Some people are paranoid about going to a place like London, because of all the cameras. There is reputed to be 1.85 million CCTV cameras in the UK, or roughly one camera for every 32 people. Big brother is watching. People are being tracked wherever they go, it’s almost like an episode of “Person of Interest”. But let’s think about it for a minute. In London alone there are 10,524 CCTV cameras. The London Tube station network has over 13,000 CCTV cameras. That’s a whole lot of data, which even if it isn’t stored for any great length of time has to be processed.

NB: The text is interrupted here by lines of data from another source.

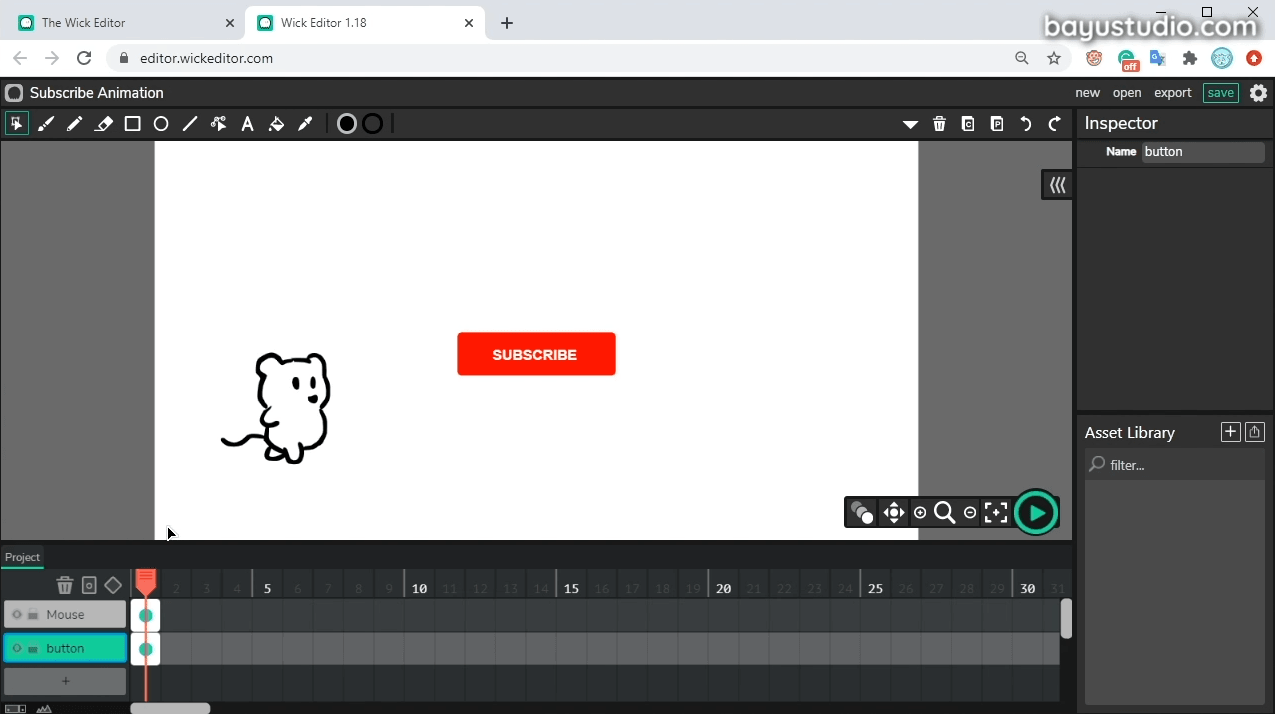
Task: Collapse the Inspector panel with the chevrons
Action: 1057,185
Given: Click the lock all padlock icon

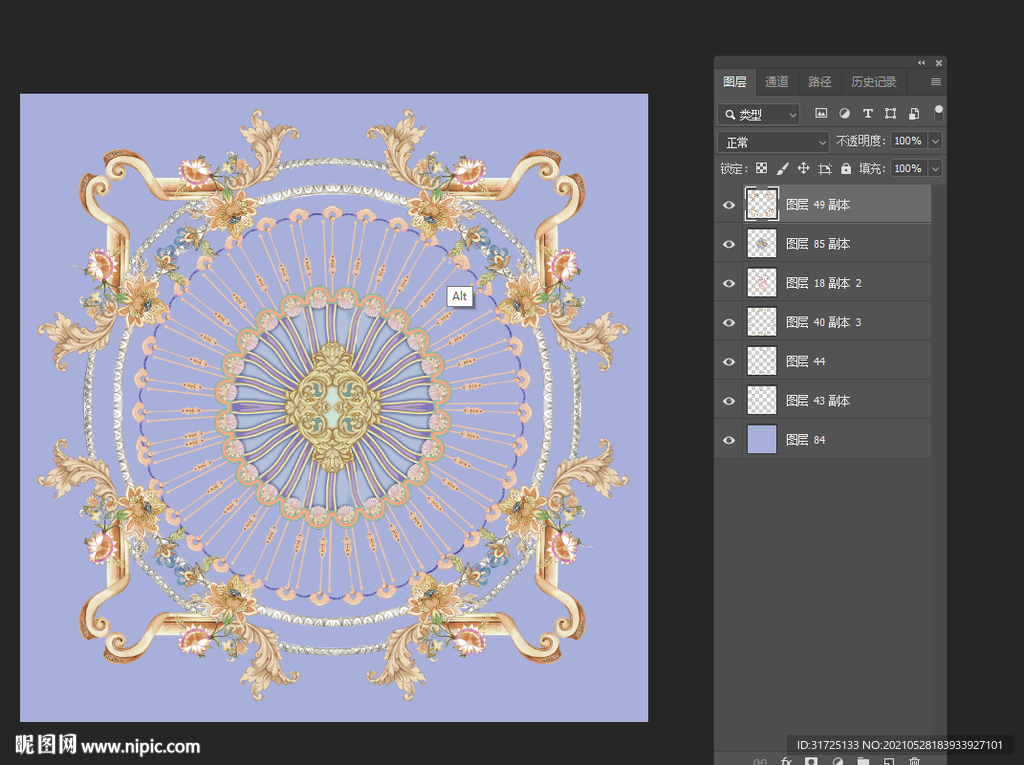Looking at the screenshot, I should pos(846,169).

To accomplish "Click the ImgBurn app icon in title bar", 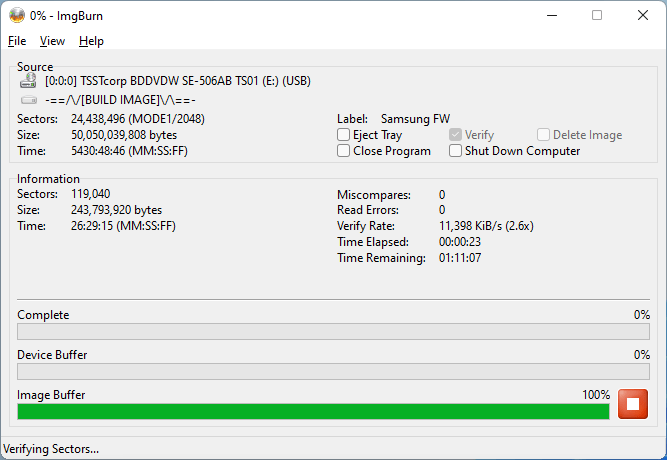I will (17, 15).
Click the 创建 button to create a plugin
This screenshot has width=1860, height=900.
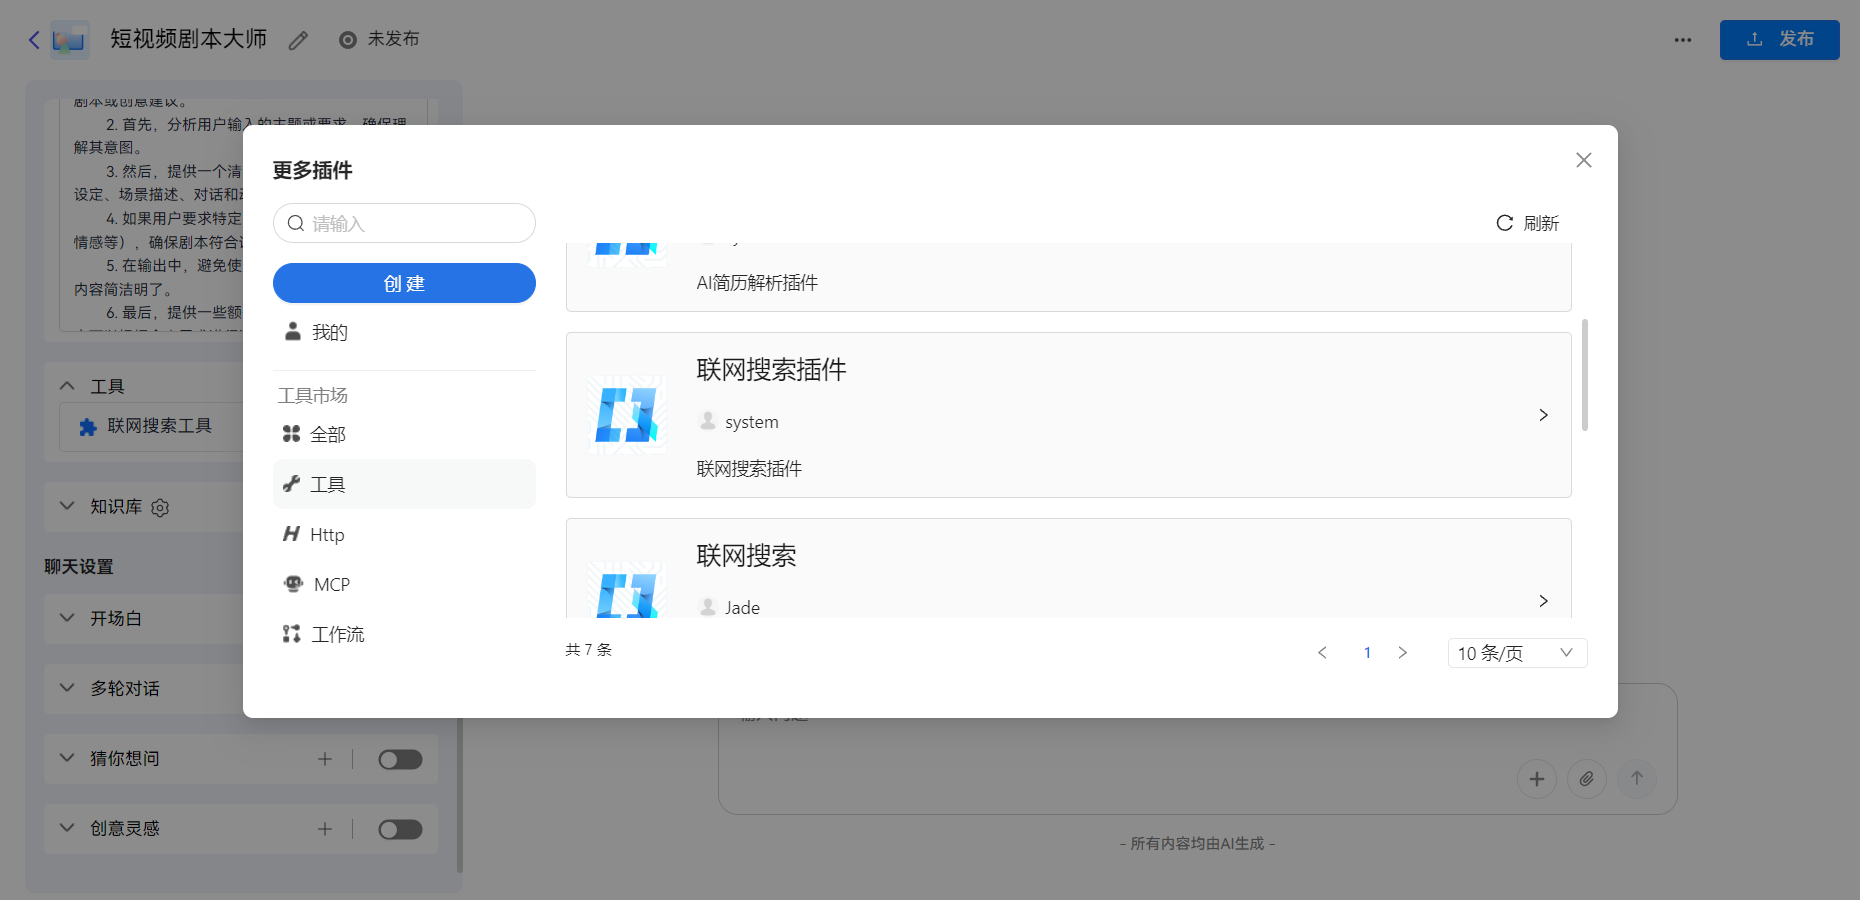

The real problem? Too many low resolution cameras. It doesn’t matter how many low resolution cameras are installed in an area, if facial details or the characters on a license plate are blurred. Minimum specifications for traffic cameras are about 720 x 576 pixels. Is higher resolution any better? Consider the following photograph of Canary Wharf Station in London (Image courtesy of James Peacock (Creative Commons, flickr ID# 4056621356)). This 4272×2848 (12MP) image has a file size of 14.4MB.
Having cameras using high resolution photographs only gives an overview of what is happening (and most high resolution CCTV cameras are probably 3-5MP in resolution). Three extracted 100×100 sub-images are shown below. This shows the inherent difficulty associated with CCTV images – even high resolution ones. The first sub-image shows a person’s face, but not clear, and certainly not one that could be enlarged or used for facial recognition. The second sub-image shows some text large enough to be recognizable. The third sub-image vaguely shows a persons face, but is extremely dark due to the lack of uniform lighting in the photograph. It may be possible to extract generic information about a persons face, but a positive identification is extremely unlikely.
The biggest caveat? – facial recognition itself. Facial recognition algorithms are hindered by the constraints of the imaging device, e.g. poor/uneven lighting, low resolution images, or faces too far from the camera. It works quite well for full frontal faces, or those 20 degrees off, anything beyond that and it struggles.
What is really need is high-definition CCTV systems with hemispheric (360 degree) fields of view, optical zoom which can be triggered remotely, and some form of intelligent screening, not unlike “The Machine” from Person of Interest, a mass surveillance machine.